Las ventas de antidepresivos en Rusia se disparan por la guerra de Ucrania
Rusia vendió 16,1 millones de paquetes de antidepresivos entre enero y noviembre de 2024, superando los 15,3 millones de todo 2023 y los 13 millones de 2022, según ha señalado The Moscow Times. Estos datos confirman un aumento sostenido del consumo desde el inicio de la invasión de Ucrania en febrero de 2022, un contexto que ha marcado profundamente la salud mental de la población.
Parte del incremento se debe a un cambio en la prescripción médica, ya que los doctores rusos están sustituyendo sedantes y tranquilizantes de la era soviética —cuya eficacia no está científicamente demostrada— por antidepresivos modernos. Entre enero y noviembre de 2024, los rusos gastaron 13,5 mil millones de rublos (unos 114,2 millones de euros) en este tipo de fármacos, lo que supone un 31,9 % más que en el mismo periodo de 2023, según datos oficiales citados por The Moscow Times.

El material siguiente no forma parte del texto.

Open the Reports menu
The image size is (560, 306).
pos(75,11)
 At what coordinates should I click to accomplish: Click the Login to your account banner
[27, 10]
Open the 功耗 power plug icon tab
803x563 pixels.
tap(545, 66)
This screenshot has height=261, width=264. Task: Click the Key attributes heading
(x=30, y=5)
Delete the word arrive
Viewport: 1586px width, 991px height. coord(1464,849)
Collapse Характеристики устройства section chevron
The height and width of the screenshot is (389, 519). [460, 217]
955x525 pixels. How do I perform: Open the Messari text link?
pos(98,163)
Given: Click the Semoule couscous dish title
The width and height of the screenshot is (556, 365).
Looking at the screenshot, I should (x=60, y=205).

Los tres antidepresivos más populares en Rusia son amitriptilina, fluoxetina y Zoloft. Este último registró un crecimiento especialmente llamativo: sus ventas aumentaron un 300 %, hasta alcanzar 1,7 millones de paquetes en 2024, tras volver a las farmacias rusas después de interrupciones causadas por las sanciones occidentales.
Las farmacias rusas continúan sufriendo escasez de antidepresivos, provocada por la combinación de una demanda creciente y las sanciones de EE. UU. y la UE, que han afectado al suministro de medicamentos y dispositivos médicos. En el primer semestre de 2025, las ventas de ansiolíticos crecieron un 10 %, superando los 9,3 millones de paquetes, según los mismos registros.
Según señaló Ukrinform, a partir de datos del Servicio de Inteligencia Exterior de Ucrania, a finales de 2023 había 15 millones de personas con depresión en Rusia, aproximadamente el 10 % de la población, y 4 millones registradas en servicios psiquiátricos, dos tercios de ellas con trastornos de ansiedad o depresión. Además, los servicios médicos han detectado un aumento de consultas por depresión, ataques de pánico e insomnio, en un contexto marcado por el registro de reservistas y el envío masivo de notificaciones de inclusión, incluso a mujeres sanitarias, adolescentes y personas con aptitud limitada.